Black Pepper NY Strips with Horseradish Sauce

Grilling out for Father’s Day? This recipes, from Weber Grills, uses one of the more flavorful cuts of beef steaks, the New York strip. Pepper and horseradish are strong flavors — just what dad loves — and so do we.

Grill some vegetables to go with this steak, make a potato salad and this meal is ready to go.

Black Pepper NY Steaks with dressing

 

 

 

 

 

Black Pepper NY Strips with Horseradish Sauce

 

Horseradish Sauce:

¾ cup sour cream

3 tablespoons prepared horseradish  (press liquid out of prepared horseradish with a spoon and a sieve, or squeeze most of the liquid out in a paper towel. This keeps the sauce from becoming runny.)

2 tablespoons finely chopped fresh Italian parsley

2 teaspoons Dijon mustard

2 teaspoons Worcestershire sauce

½ teaspoon kosher salt

¼ teaspoon freshly ground black pepper

 

NY Strip Steaks:

4 New York strip steaks, 10 to 12 ounces each and about 1 inch thick, trimmed of excess fat

2 tablespoons extra-virgin olive oil

2 tablespoons Dijon mustard

¾ teaspoon kosher salt

¾ teaspoon freshly ground black pepper

 

For the Horseradish Sauce: In a medium bowl mix the sauce ingredients. Cover and set aside in the refrigerator while you are grilling the steaks.

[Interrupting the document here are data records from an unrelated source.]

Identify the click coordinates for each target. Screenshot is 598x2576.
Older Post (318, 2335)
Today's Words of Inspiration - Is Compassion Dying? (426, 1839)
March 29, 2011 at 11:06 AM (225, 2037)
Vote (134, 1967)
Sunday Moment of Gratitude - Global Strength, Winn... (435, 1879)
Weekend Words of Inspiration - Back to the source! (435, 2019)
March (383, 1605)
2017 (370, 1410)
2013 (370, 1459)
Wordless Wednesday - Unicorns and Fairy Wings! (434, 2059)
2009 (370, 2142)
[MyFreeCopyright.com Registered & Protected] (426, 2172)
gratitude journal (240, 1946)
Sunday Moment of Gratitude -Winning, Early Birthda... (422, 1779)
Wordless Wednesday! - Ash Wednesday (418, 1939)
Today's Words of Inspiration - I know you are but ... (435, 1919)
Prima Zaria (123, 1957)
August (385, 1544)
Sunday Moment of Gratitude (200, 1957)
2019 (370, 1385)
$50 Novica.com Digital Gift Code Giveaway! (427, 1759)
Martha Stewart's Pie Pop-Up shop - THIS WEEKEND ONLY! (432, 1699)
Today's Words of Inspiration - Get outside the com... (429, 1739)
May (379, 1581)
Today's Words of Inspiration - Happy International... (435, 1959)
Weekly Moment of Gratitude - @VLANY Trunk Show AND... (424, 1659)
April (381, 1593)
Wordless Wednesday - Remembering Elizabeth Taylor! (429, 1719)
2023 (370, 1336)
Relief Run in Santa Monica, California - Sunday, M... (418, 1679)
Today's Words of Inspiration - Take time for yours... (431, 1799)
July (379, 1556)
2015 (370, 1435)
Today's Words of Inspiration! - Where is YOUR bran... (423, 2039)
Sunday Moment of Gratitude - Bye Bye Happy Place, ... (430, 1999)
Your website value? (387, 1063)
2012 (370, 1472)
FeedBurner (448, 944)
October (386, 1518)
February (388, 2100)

For the Steaks: Prepare the grill for direct cooking over high heat (450 to 550 degrees).

Lightly brush the steaks on both sides with the oil, and then smear the mustard on both sides. Season them evenly with the salt and pepper. Allow the steaks to stand at room temperature for 15 to 30 minutes before grilling.

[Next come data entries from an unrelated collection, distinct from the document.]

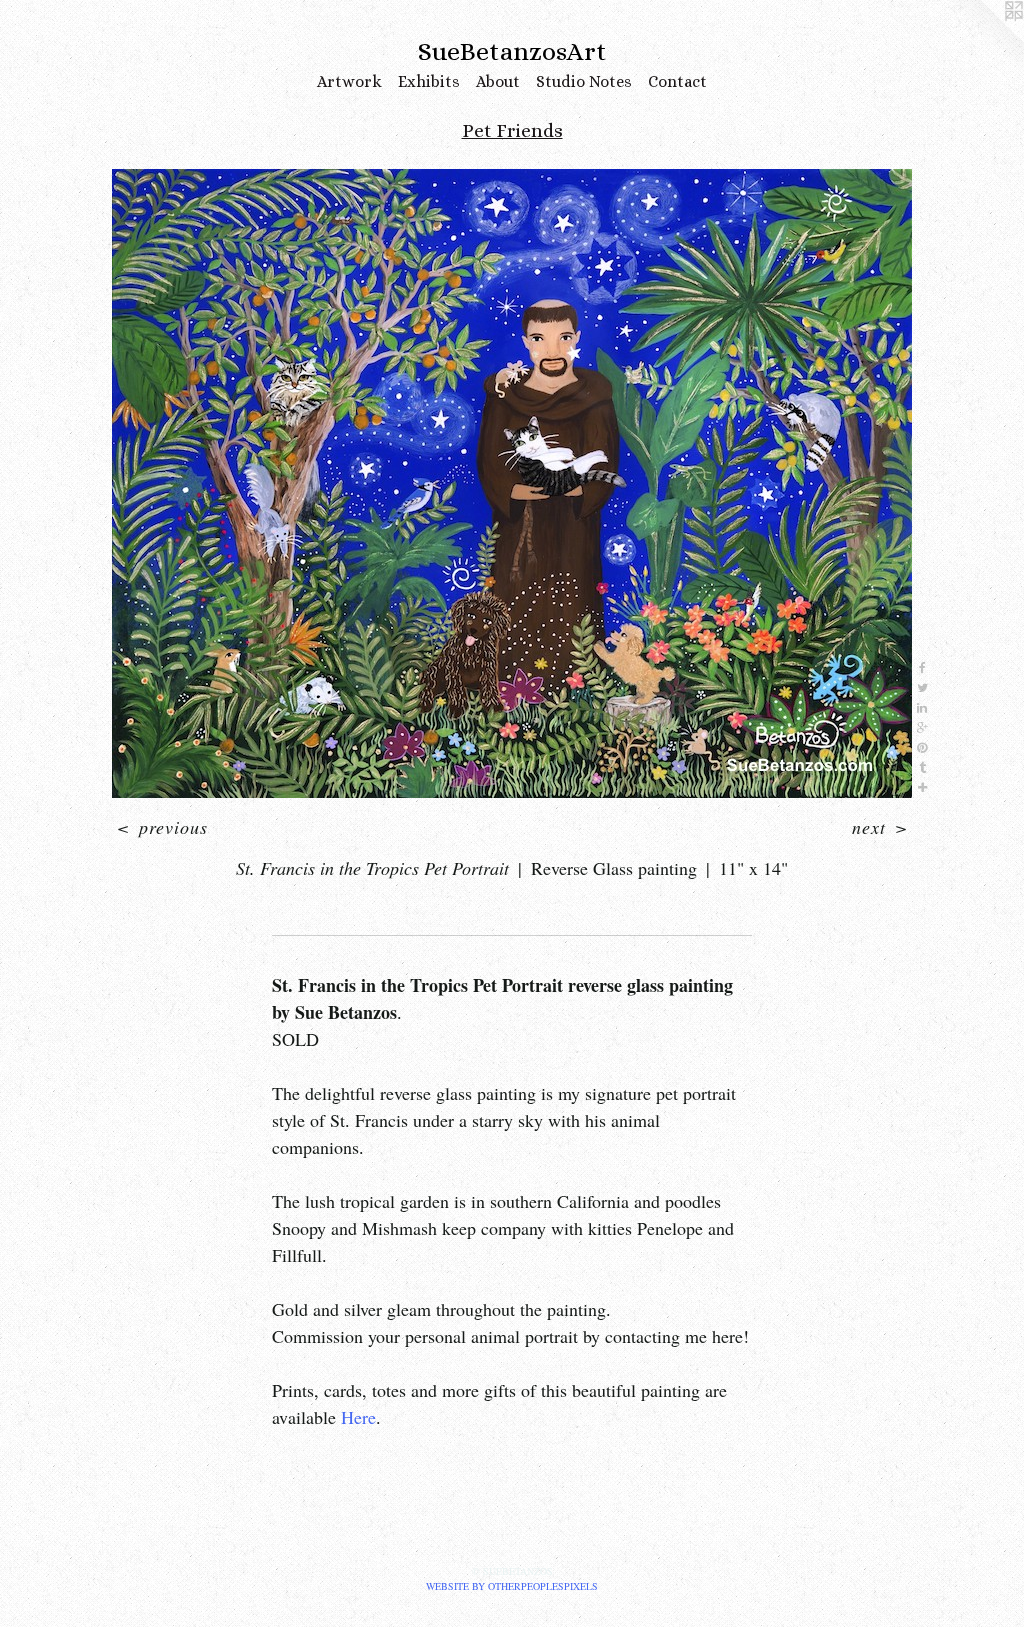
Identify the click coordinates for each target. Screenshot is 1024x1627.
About (498, 81)
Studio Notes (584, 81)
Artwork (349, 81)
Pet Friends (512, 130)
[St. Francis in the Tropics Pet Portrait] (512, 483)
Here (358, 1417)
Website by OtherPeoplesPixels (512, 1586)
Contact (677, 81)
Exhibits (429, 81)
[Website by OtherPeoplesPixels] (984, 40)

Brush the cooking grate clean. To make crosshatch marks, lay the steaks on the cooking grate over direct high heat as if they were the small hands of a clock pointing to 10 o’clock. Close the lid. After two minutes, lift the steaks with tongs and rotate them so they point to 2 o’clock. Close the lid and let them sear for another minute or two. Flip each steak and continue to cook for an additional 2 to 4 minutes for medium-rare doneness. Remove from the grill and let rest for 3 to 5 minutes. Serve the steaks warm with the sauce on the side.